#### Goal of the exercise
Reproduce each entry below verbatim.

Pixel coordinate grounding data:
■ ■ ■ ■ ■

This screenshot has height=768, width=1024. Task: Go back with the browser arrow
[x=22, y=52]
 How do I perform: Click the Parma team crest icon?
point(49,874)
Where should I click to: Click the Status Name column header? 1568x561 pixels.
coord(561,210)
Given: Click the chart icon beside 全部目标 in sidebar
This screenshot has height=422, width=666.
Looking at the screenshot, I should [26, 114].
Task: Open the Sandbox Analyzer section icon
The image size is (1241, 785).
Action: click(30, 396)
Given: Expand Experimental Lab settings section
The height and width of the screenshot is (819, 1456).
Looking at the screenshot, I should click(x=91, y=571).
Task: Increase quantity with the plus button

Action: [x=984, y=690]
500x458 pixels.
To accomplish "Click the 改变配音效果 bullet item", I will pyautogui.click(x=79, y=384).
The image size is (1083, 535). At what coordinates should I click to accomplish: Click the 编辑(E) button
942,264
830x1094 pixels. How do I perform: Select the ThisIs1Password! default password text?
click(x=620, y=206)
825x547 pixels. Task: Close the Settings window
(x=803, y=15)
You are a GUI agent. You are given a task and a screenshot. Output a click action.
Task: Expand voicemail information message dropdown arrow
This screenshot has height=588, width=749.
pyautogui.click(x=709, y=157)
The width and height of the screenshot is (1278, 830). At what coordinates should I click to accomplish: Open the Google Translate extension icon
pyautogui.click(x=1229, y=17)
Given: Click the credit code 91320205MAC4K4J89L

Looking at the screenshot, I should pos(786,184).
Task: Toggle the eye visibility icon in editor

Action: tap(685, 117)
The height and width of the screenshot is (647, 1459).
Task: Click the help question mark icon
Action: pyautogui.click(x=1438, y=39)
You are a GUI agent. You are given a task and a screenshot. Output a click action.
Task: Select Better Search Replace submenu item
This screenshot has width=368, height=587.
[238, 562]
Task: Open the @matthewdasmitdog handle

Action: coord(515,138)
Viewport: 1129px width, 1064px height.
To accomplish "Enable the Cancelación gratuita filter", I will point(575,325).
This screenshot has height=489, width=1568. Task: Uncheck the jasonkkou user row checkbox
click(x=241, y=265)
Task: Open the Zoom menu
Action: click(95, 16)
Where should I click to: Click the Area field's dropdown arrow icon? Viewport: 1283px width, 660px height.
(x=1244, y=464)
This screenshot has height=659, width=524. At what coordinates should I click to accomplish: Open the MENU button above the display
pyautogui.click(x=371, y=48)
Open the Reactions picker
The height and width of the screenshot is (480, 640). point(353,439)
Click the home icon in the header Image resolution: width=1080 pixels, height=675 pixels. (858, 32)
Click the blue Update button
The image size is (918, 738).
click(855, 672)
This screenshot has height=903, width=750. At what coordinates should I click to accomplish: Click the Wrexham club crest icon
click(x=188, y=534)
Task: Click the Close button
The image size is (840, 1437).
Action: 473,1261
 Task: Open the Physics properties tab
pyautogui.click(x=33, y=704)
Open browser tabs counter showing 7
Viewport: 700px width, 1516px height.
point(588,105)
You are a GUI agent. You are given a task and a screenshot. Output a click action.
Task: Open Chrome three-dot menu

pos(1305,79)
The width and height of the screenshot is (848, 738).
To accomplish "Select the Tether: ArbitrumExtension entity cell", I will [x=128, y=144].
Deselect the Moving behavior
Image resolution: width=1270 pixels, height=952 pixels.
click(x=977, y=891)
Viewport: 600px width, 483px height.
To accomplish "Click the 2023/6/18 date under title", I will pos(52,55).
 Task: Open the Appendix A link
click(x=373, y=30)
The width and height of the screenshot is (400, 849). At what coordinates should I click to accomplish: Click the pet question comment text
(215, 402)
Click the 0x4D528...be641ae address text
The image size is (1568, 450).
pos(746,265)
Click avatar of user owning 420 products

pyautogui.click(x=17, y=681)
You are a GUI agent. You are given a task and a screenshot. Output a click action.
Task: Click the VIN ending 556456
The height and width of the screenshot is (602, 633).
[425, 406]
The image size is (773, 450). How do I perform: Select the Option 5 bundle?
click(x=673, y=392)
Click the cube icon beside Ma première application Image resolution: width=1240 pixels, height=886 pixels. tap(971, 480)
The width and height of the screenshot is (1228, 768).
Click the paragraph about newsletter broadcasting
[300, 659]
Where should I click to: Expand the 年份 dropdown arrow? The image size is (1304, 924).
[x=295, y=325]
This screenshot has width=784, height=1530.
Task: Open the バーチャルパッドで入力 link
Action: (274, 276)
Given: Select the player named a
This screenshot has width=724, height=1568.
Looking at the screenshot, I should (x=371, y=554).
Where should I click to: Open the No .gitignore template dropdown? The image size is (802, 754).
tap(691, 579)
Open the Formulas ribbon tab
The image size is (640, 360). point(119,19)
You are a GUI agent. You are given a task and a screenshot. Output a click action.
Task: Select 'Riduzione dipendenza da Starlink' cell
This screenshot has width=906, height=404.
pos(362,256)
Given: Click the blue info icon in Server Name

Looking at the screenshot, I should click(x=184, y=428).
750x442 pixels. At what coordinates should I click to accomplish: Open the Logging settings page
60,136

■ ■ ■ ■ ■

#### Solution to this task
This screenshot has height=768, width=1024. Task: Go back with the browser arrow
[x=22, y=52]
 How do I perform: Click the Parma team crest icon?
point(49,874)
Where should I click to: Click the Status Name column header? 1568x561 pixels.
coord(561,210)
Given: Click the chart icon beside 全部目标 in sidebar
This screenshot has height=422, width=666.
Looking at the screenshot, I should [26, 114].
Task: Open the Sandbox Analyzer section icon
The image size is (1241, 785).
Action: click(30, 396)
Given: Expand Experimental Lab settings section
The height and width of the screenshot is (819, 1456).
Looking at the screenshot, I should click(x=91, y=571).
Task: Increase quantity with the plus button

Action: [x=984, y=690]
500x458 pixels.
To accomplish "Click the 改变配音效果 bullet item", I will pyautogui.click(x=79, y=384).
The image size is (1083, 535). At what coordinates should I click to accomplish: Click the 编辑(E) button
942,264
830x1094 pixels. How do I perform: Select the ThisIs1Password! default password text?
click(x=620, y=206)
825x547 pixels. Task: Close the Settings window
(x=803, y=15)
You are a GUI agent. You are given a task and a screenshot. Output a click action.
Task: Expand voicemail information message dropdown arrow
This screenshot has height=588, width=749.
pyautogui.click(x=709, y=157)
The width and height of the screenshot is (1278, 830). At what coordinates should I click to accomplish: Open the Google Translate extension icon
pyautogui.click(x=1229, y=17)
Given: Click the credit code 91320205MAC4K4J89L

Looking at the screenshot, I should pos(786,184).
Task: Toggle the eye visibility icon in editor

Action: tap(685, 117)
The height and width of the screenshot is (647, 1459).
Task: Click the help question mark icon
Action: pyautogui.click(x=1438, y=39)
You are a GUI agent. You are given a task and a screenshot. Output a click action.
Task: Select Better Search Replace submenu item
This screenshot has width=368, height=587.
[238, 562]
Task: Open the @matthewdasmitdog handle

Action: coord(515,138)
Viewport: 1129px width, 1064px height.
To accomplish "Enable the Cancelación gratuita filter", I will point(575,325).
This screenshot has height=489, width=1568. Task: Uncheck the jasonkkou user row checkbox
click(x=241, y=265)
Task: Open the Zoom menu
Action: click(95, 16)
Where should I click to: Click the Area field's dropdown arrow icon? Viewport: 1283px width, 660px height.
(x=1244, y=464)
This screenshot has height=659, width=524. At what coordinates should I click to accomplish: Open the MENU button above the display
pyautogui.click(x=371, y=48)
Open the Reactions picker
The height and width of the screenshot is (480, 640). point(353,439)
Click the home icon in the header Image resolution: width=1080 pixels, height=675 pixels. (858, 32)
Click the blue Update button
The image size is (918, 738).
click(855, 672)
This screenshot has height=903, width=750. At what coordinates should I click to accomplish: Click the Wrexham club crest icon
click(x=188, y=534)
Task: Click the Close button
The image size is (840, 1437).
Action: 473,1261
 Task: Open the Physics properties tab
pyautogui.click(x=33, y=704)
Open browser tabs counter showing 7
Viewport: 700px width, 1516px height.
point(588,105)
You are a GUI agent. You are given a task and a screenshot. Output a click action.
Task: Open Chrome three-dot menu

pos(1305,79)
The width and height of the screenshot is (848, 738).
To accomplish "Select the Tether: ArbitrumExtension entity cell", I will [x=128, y=144].
Deselect the Moving behavior
Image resolution: width=1270 pixels, height=952 pixels.
click(x=977, y=891)
Viewport: 600px width, 483px height.
To accomplish "Click the 2023/6/18 date under title", I will pos(52,55).
 Task: Open the Appendix A link
click(x=373, y=30)
The width and height of the screenshot is (400, 849). At what coordinates should I click to accomplish: Click the pet question comment text
(215, 402)
Click the 0x4D528...be641ae address text
The image size is (1568, 450).
pos(746,265)
Click avatar of user owning 420 products

pyautogui.click(x=17, y=681)
You are a GUI agent. You are given a task and a screenshot. Output a click action.
Task: Click the VIN ending 556456
The height and width of the screenshot is (602, 633).
[425, 406]
The image size is (773, 450). How do I perform: Select the Option 5 bundle?
click(x=673, y=392)
Click the cube icon beside Ma première application Image resolution: width=1240 pixels, height=886 pixels. tap(971, 480)
The width and height of the screenshot is (1228, 768).
Click the paragraph about newsletter broadcasting
[300, 659]
Where should I click to: Expand the 年份 dropdown arrow? The image size is (1304, 924).
[x=295, y=325]
This screenshot has width=784, height=1530.
Task: Open the バーチャルパッドで入力 link
Action: (274, 276)
Given: Select the player named a
This screenshot has width=724, height=1568.
Looking at the screenshot, I should (x=371, y=554).
Where should I click to: Open the No .gitignore template dropdown? The image size is (802, 754).
tap(691, 579)
Open the Formulas ribbon tab
The image size is (640, 360). point(119,19)
You are a GUI agent. You are given a task and a screenshot. Output a click action.
Task: Select 'Riduzione dipendenza da Starlink' cell
This screenshot has width=906, height=404.
pos(362,256)
Given: Click the blue info icon in Server Name

Looking at the screenshot, I should click(x=184, y=428).
750x442 pixels. At what coordinates should I click to accomplish: Open the Logging settings page
60,136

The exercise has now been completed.